REQUIRED ACTION: Restate every record that follows, keeping it exact.

RECORDS PROVIDED:
========================================================================
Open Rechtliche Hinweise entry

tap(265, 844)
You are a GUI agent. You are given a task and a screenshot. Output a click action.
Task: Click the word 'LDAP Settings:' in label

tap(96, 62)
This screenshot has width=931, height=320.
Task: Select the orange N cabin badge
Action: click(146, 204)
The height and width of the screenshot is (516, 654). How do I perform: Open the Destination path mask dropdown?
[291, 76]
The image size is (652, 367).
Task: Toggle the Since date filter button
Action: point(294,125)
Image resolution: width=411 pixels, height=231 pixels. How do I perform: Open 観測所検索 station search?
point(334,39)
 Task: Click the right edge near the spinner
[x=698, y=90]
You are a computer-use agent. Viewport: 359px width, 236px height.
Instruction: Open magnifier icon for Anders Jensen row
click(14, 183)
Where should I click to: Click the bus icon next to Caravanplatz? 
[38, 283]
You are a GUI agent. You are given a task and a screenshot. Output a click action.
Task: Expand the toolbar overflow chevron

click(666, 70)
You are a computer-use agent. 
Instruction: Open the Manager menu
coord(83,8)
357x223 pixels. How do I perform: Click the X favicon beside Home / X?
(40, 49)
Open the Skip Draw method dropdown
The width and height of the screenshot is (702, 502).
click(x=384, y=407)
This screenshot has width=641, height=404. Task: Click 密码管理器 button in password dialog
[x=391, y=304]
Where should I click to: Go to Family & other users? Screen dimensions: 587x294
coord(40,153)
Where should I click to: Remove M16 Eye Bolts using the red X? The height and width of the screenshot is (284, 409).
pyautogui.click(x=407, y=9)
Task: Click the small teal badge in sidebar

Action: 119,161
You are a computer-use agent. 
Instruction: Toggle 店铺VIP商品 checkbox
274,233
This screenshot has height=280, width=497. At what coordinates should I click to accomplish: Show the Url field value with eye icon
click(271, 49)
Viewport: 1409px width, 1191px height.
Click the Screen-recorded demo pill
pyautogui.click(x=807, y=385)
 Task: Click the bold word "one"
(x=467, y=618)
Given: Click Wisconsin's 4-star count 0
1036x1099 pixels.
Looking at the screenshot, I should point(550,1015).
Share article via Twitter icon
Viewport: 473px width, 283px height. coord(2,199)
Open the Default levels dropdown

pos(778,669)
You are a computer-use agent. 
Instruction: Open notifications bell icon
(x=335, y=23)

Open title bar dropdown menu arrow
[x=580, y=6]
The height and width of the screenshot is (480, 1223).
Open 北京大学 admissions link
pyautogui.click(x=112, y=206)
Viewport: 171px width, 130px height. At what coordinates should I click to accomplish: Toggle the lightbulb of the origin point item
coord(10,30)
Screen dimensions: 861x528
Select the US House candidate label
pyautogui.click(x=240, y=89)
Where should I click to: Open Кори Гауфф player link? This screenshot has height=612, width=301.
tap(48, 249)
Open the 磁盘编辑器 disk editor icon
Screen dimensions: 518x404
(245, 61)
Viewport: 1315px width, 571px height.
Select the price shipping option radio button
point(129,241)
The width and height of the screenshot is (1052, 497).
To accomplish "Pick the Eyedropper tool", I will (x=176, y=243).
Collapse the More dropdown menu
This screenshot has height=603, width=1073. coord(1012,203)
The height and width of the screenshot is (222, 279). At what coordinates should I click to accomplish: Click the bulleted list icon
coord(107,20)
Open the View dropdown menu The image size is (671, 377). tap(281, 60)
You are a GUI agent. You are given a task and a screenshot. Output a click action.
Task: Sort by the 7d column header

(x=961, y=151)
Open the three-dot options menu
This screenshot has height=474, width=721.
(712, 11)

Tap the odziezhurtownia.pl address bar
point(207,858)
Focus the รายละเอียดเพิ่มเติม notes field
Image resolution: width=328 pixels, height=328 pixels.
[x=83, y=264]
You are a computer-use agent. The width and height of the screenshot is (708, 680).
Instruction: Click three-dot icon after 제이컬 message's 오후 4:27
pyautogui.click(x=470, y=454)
========================================================================
FINAL ANSWER:
Open Rechtliche Hinweise entry

tap(265, 844)
You are a GUI agent. You are given a task and a screenshot. Output a click action.
Task: Click the word 'LDAP Settings:' in label

tap(96, 62)
This screenshot has width=931, height=320.
Task: Select the orange N cabin badge
Action: click(146, 204)
The height and width of the screenshot is (516, 654). How do I perform: Open the Destination path mask dropdown?
[291, 76]
The image size is (652, 367).
Task: Toggle the Since date filter button
Action: point(294,125)
Image resolution: width=411 pixels, height=231 pixels. How do I perform: Open 観測所検索 station search?
point(334,39)
 Task: Click the right edge near the spinner
[x=698, y=90]
You are a computer-use agent. Viewport: 359px width, 236px height.
Instruction: Open magnifier icon for Anders Jensen row
click(14, 183)
Where should I click to: Click the bus icon next to Caravanplatz? 
[38, 283]
You are a GUI agent. You are given a task and a screenshot. Output a click action.
Task: Expand the toolbar overflow chevron

click(666, 70)
You are a computer-use agent. 
Instruction: Open the Manager menu
coord(83,8)
357x223 pixels. How do I perform: Click the X favicon beside Home / X?
(40, 49)
Open the Skip Draw method dropdown
The width and height of the screenshot is (702, 502).
click(x=384, y=407)
This screenshot has width=641, height=404. Task: Click 密码管理器 button in password dialog
[x=391, y=304]
Where should I click to: Go to Family & other users? Screen dimensions: 587x294
coord(40,153)
Where should I click to: Remove M16 Eye Bolts using the red X? The height and width of the screenshot is (284, 409).
pyautogui.click(x=407, y=9)
Task: Click the small teal badge in sidebar

Action: 119,161
You are a computer-use agent. 
Instruction: Toggle 店铺VIP商品 checkbox
274,233
This screenshot has height=280, width=497. At what coordinates should I click to accomplish: Show the Url field value with eye icon
click(271, 49)
Viewport: 1409px width, 1191px height.
Click the Screen-recorded demo pill
pyautogui.click(x=807, y=385)
 Task: Click the bold word "one"
(x=467, y=618)
Given: Click Wisconsin's 4-star count 0
1036x1099 pixels.
Looking at the screenshot, I should point(550,1015).
Share article via Twitter icon
Viewport: 473px width, 283px height. coord(2,199)
Open the Default levels dropdown

pos(778,669)
You are a computer-use agent. 
Instruction: Open notifications bell icon
(x=335, y=23)

Open title bar dropdown menu arrow
[x=580, y=6]
The height and width of the screenshot is (480, 1223).
Open 北京大学 admissions link
pyautogui.click(x=112, y=206)
Viewport: 171px width, 130px height. At what coordinates should I click to accomplish: Toggle the lightbulb of the origin point item
coord(10,30)
Screen dimensions: 861x528
Select the US House candidate label
pyautogui.click(x=240, y=89)
Where should I click to: Open Кори Гауфф player link? This screenshot has height=612, width=301.
tap(48, 249)
Open the 磁盘编辑器 disk editor icon
Screen dimensions: 518x404
(245, 61)
Viewport: 1315px width, 571px height.
Select the price shipping option radio button
point(129,241)
The width and height of the screenshot is (1052, 497).
To accomplish "Pick the Eyedropper tool", I will (x=176, y=243).
Collapse the More dropdown menu
This screenshot has height=603, width=1073. coord(1012,203)
The height and width of the screenshot is (222, 279). At what coordinates should I click to accomplish: Click the bulleted list icon
coord(107,20)
Open the View dropdown menu The image size is (671, 377). tap(281, 60)
You are a GUI agent. You are given a task and a screenshot. Output a click action.
Task: Sort by the 7d column header

(x=961, y=151)
Open the three-dot options menu
This screenshot has height=474, width=721.
(712, 11)

Tap the odziezhurtownia.pl address bar
point(207,858)
Focus the รายละเอียดเพิ่มเติม notes field
Image resolution: width=328 pixels, height=328 pixels.
[x=83, y=264]
You are a computer-use agent. The width and height of the screenshot is (708, 680).
Instruction: Click three-dot icon after 제이컬 message's 오후 4:27
pyautogui.click(x=470, y=454)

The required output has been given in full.